Here, Ka is the acid dissociation constant; $\left[ {{\rm{salt}}} \right]$, and$\left[ {{\rm{acid}}} \right]$are the concentration terms of the salt and the acid respectively. This equation is applicable to a system that contains weak acids or weak bases only.

Benzoic acid is a weak acid, so we can apply the equation to this system. Calculate the volumes of benzoic acid and sodium benzoate by substituting the values of${\rm{pKa}}$ and pH in the equation.

For the benzoic acid and for the buffer solution, the equation becomes as shown below.

${\rm{pH = pKa + log}}\frac{{\left[ {{\rm{Sodium benzoate}}} \right]}}{{\left[ {{\rm{Benzoic acid}}} \right]}}$

Fundamentals

An aqueous solution that contains a mixture of a weak acid and its conjugate base or vice versa is called as buffer solution.

Benzoic acid is a weak acid. Because of its poor dissociation, it forms benzoate ions.

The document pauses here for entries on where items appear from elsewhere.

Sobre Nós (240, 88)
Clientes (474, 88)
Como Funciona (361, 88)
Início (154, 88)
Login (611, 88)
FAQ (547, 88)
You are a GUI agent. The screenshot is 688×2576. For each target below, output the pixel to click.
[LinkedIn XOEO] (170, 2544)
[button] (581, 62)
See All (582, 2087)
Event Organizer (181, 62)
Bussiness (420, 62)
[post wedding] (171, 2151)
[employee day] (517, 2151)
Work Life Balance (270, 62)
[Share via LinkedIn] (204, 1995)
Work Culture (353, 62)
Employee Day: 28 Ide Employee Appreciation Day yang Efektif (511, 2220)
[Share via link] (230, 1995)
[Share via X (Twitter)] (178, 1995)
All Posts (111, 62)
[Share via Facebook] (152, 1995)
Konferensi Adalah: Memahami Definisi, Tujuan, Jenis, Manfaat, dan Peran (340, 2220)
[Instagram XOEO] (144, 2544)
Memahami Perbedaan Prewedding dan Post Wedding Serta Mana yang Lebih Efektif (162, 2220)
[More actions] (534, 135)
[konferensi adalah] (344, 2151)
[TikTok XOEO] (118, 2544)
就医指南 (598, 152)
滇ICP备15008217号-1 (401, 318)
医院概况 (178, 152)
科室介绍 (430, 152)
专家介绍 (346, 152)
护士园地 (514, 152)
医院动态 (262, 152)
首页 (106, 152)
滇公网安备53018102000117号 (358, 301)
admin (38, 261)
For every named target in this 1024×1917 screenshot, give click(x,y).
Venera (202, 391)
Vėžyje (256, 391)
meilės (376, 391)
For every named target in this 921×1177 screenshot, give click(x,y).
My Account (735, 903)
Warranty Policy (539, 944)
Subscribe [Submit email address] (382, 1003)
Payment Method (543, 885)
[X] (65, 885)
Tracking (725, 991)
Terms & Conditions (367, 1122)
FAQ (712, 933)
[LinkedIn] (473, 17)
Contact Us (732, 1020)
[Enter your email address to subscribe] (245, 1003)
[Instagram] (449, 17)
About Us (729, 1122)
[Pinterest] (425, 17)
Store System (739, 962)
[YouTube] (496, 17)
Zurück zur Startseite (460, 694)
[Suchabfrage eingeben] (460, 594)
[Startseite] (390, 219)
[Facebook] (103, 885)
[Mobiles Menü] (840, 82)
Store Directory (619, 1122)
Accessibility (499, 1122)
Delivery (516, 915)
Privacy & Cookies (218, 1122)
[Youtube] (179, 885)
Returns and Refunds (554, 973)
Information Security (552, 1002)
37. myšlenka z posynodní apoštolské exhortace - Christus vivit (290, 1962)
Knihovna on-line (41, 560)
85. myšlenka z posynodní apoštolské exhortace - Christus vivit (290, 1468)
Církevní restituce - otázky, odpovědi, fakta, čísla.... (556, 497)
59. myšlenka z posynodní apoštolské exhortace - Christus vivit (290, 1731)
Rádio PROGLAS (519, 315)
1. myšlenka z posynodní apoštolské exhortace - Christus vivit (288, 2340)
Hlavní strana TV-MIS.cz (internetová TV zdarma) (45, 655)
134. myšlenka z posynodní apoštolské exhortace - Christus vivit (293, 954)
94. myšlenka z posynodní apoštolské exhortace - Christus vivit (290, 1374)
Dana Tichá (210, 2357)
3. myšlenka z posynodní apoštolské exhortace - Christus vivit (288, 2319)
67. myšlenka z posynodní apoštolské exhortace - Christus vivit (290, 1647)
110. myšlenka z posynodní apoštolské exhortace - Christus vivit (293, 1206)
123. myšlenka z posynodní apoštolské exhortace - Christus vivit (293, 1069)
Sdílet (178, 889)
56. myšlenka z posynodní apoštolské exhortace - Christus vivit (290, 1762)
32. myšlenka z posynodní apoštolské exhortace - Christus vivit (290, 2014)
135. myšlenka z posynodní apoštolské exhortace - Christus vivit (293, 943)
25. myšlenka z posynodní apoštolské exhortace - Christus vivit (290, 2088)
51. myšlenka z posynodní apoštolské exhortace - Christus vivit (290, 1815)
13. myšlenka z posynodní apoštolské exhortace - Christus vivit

The Henderson -Hasselbalch equation is applicable to weak acids and bases only.

The value of ${\rm{pKa}}$for the benzoic acid is 4.20. Calculate the fraction of concentrations of acetate and acetic acid.

$\begin{array}{c}\\{\rm{pH = pKa + log}}\frac{{\left[ {{\rm{Sodium benzoate}}} \right]}}{{\left[ {{\rm{Benzoic acid}}} \right]}}\\\\4.0 = 4.20 + {\rm{log}}\frac{{\left[ {{\rm{Sodium benzoate}}} \right]}}{{\left[ {{\rm{Benzoic acid}}} \right]}}\\\end{array}$

$\begin{array}{c}\\{\rm{log}}\frac{{\left[ {{\rm{Sodium benzoate}}} \right]}}{{\left[ {{\rm{Benzoic acid}}} \right]}} = - 0.20\\\\\frac{{\left[ {{\rm{Sodium benzoate}}} \right]}}{{\left[ {{\rm{Benzoic acid}}} \right]}} = {10^{ - 0.20}} = 0.631\\\end{array}$

Assume the volume of the acid is $x$ and volume of the benzoate solution as$y$.

$x + y = 100{\rm{ mL}}$ … $\left( 1 \right)$

$\frac{{\left[ {{\rm{Sodium benzoate}}} \right]}}{{\left[ {{\rm{Benzoic acid}}} \right]}} = 0.631$

$\frac{{y \times 0.140{\rm{ M}}}}{{x \times 0.1{\rm{ M}}}} = 0.631$

$y = 0.451 \times x$ …. $\left( 2 \right)$

By solving the equations $\left( 1 \right)$ and$\left( 2 \right)$,

$\begin{array}{l}\\x = 68.93{\rm{ mL}}\\\\{\rm{y = 31}}{\rm{.07 mL}}\\\end{array}$

Ans:

Volume of benzoic acid is$68.93{\rm{ mL}}$.

Volume of sodium benzoate is${\rm{31}}{\rm{.07 mL}}$.